Нет, так дело не пойдет. Я что-то слишком распустила нюни. Я копаюсь в этих осколках жизни не затем, чтобы плакаться над ними, а затем, чтобы собрать их вместе. У меня никогда не хватало терпения на то, чтобы вымаливать жалость к себе у других, и я не имею намерения снисходить до того, чтобы лелеять ее в себе самой. Ко всему прочему, зачем это мне нужно? Многие будут завидовать моей жизни. И уже сейчас завидуют. Я познала, что такое житейское благополучие, и у меня достало вкуса наслаждаться им. Боги наделили меня несравненным даром слагать песни. Я любила и была любима. Скорбь — естественное слагаемое жизни, вот разве только малому дитяте пристало требовать безоблачного счастья. Но это дитя — признаюсь себе в том — никак не хочет покинуть меня.
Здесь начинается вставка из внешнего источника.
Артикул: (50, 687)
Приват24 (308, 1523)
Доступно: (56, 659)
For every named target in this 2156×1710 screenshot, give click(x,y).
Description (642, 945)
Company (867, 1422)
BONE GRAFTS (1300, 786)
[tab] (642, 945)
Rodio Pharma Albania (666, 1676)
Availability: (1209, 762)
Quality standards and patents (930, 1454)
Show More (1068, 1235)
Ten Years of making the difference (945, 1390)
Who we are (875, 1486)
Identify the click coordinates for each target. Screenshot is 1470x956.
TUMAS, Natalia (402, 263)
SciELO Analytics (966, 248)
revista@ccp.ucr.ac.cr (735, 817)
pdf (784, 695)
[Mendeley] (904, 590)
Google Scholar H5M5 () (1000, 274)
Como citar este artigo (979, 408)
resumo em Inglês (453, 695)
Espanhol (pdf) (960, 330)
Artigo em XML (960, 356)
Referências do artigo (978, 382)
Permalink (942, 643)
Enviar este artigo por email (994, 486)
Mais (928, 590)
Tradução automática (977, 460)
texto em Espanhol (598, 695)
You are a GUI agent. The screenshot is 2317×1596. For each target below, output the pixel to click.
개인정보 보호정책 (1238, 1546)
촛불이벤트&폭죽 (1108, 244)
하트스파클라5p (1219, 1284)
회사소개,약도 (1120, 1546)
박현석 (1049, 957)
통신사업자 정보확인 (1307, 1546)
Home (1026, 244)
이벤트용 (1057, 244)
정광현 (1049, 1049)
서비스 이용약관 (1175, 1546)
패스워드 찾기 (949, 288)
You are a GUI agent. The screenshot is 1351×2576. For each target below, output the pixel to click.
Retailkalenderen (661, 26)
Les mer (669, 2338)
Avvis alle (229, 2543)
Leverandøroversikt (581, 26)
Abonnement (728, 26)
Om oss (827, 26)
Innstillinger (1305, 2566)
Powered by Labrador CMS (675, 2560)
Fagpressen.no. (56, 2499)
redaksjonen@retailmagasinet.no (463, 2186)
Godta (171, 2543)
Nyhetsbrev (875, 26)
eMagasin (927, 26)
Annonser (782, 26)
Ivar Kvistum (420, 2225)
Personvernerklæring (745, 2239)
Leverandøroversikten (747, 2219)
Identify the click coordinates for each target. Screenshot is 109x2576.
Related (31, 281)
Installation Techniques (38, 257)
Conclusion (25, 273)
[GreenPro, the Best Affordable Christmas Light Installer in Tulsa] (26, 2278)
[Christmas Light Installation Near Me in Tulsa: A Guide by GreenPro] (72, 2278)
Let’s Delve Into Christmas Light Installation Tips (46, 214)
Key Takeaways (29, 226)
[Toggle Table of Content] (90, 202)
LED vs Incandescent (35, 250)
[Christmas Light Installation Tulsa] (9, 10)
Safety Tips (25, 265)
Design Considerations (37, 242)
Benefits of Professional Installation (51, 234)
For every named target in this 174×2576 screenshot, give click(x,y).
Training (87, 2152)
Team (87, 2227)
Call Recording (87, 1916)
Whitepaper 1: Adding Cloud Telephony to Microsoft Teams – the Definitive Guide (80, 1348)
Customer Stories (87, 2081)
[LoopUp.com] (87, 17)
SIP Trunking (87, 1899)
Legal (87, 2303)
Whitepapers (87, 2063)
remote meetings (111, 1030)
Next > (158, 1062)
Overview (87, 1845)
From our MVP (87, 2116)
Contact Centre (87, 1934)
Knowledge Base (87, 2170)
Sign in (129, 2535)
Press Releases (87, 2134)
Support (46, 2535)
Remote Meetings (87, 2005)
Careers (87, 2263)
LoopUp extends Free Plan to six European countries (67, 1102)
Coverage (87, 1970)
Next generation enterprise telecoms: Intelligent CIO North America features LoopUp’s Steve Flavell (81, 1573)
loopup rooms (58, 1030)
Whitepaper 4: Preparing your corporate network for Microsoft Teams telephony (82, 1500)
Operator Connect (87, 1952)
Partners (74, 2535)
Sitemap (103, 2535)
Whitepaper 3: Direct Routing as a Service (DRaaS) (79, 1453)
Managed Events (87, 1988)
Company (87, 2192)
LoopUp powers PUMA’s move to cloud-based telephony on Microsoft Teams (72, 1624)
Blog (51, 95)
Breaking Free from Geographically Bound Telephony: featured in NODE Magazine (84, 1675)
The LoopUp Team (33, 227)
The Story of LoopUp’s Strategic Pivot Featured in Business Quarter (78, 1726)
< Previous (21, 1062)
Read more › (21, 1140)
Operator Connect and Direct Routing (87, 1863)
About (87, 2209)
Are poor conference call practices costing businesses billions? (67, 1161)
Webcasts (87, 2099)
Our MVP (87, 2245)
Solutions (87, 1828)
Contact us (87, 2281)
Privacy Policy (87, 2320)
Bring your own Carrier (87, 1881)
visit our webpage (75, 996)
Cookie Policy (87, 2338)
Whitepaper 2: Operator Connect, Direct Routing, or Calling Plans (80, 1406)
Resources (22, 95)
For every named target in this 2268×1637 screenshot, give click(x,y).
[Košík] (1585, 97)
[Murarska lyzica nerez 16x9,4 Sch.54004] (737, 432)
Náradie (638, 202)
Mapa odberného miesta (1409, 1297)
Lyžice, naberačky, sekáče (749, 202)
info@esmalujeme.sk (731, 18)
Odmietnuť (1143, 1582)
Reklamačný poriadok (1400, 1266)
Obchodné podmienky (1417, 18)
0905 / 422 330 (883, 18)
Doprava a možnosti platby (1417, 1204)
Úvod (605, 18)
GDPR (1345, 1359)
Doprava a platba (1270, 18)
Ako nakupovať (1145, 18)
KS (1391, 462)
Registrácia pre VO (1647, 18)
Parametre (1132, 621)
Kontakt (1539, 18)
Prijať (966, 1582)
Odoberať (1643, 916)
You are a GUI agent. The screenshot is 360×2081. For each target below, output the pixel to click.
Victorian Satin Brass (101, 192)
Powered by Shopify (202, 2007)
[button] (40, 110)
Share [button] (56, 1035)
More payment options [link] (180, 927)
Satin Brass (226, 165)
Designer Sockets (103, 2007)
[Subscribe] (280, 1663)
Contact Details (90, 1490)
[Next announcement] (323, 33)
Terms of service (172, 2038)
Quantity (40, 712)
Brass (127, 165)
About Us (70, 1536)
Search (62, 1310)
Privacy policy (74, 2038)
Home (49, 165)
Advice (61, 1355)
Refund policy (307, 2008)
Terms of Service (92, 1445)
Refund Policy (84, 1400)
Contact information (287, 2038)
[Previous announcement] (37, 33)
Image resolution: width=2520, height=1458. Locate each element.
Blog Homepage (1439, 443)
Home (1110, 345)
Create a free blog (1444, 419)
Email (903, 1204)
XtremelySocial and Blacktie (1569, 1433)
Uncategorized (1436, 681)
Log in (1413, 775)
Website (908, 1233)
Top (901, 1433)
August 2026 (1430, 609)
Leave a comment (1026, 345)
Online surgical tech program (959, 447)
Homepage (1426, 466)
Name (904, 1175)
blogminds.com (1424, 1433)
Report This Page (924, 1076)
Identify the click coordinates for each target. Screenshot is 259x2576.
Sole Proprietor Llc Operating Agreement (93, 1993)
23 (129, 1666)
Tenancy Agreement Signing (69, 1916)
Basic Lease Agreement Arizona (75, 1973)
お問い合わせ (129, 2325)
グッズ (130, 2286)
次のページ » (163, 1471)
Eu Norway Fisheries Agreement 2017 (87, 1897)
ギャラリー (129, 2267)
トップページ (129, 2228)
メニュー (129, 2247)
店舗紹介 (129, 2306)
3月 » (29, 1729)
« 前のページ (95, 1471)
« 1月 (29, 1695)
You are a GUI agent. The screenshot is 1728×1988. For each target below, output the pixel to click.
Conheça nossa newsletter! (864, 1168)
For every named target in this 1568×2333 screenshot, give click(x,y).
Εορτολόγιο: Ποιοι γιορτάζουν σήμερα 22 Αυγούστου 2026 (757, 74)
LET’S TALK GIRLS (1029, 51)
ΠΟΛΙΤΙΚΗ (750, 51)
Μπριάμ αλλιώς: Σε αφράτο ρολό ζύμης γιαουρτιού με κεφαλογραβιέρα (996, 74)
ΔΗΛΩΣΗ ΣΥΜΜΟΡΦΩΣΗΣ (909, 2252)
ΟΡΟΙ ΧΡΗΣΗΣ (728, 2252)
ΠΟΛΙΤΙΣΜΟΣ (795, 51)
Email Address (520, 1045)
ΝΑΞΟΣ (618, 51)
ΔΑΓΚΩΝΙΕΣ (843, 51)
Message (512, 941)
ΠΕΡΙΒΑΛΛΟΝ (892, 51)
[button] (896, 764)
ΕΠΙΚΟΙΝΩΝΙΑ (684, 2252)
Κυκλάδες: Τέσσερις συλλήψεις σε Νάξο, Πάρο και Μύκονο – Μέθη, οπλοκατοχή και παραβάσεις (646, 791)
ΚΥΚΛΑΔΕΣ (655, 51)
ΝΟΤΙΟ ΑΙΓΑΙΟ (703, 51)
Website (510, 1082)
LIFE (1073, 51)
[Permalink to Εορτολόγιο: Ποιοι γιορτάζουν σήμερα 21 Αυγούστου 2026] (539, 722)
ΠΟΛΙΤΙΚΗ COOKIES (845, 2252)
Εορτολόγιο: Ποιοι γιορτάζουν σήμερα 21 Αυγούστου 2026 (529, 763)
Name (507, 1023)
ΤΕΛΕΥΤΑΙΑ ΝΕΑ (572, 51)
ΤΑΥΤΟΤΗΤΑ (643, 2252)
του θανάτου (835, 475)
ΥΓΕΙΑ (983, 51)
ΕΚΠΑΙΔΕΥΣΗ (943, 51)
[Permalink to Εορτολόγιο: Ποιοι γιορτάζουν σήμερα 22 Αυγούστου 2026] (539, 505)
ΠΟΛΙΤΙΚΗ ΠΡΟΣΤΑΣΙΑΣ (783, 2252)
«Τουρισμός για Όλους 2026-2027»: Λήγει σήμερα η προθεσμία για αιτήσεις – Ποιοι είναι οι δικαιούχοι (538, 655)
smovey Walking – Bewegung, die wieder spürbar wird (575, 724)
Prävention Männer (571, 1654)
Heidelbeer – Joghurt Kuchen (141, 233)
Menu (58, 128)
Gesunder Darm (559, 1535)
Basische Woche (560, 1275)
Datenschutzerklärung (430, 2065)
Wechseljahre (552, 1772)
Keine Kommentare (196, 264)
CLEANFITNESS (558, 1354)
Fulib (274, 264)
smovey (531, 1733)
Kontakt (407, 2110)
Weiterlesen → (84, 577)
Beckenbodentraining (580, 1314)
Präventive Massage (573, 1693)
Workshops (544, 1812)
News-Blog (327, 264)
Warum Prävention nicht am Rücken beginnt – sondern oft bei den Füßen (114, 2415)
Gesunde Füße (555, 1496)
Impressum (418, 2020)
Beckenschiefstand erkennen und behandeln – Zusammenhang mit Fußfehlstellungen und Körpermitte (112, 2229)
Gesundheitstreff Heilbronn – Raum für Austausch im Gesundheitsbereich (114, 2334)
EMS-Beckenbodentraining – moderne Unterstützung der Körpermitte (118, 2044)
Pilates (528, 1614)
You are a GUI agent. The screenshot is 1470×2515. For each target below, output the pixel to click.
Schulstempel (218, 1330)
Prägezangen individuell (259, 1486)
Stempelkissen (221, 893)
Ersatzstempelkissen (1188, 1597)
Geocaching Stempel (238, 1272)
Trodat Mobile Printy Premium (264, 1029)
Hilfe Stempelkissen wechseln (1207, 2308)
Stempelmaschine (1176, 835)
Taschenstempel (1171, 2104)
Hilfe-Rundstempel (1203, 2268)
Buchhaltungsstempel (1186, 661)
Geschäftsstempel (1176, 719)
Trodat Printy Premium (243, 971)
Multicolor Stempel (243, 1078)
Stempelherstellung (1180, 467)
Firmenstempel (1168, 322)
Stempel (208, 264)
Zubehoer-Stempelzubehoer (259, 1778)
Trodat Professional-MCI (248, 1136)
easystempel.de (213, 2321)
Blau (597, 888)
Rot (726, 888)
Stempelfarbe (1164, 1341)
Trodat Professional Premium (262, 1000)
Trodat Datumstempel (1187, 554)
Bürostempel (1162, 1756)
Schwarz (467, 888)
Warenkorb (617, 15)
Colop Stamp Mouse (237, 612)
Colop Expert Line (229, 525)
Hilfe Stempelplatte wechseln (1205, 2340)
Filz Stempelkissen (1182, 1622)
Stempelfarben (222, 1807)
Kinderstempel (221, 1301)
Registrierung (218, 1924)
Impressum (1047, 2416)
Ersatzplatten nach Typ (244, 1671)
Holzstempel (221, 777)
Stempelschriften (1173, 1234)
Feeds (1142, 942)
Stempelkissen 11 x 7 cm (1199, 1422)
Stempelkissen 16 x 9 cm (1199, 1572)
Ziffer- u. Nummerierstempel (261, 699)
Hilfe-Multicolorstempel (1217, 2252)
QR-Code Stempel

Темнеет. Скоро придет Талия зажечь светильники. Каждое ее движение будто песня: я не в силах отвести глаз от ее тонкой, изящной головки, очерченной аккуратно причесанными волосами. Но при всем этом Талия — рабыня. Так что же есть рабство? И что есть свобода? Кого из нас двоих можно считать поистине свободной?..
Вот уже почти неделя, как я безвылазно сижу в этой комнате. Действительность все дальше ступает в прошлое, и я следую за ней.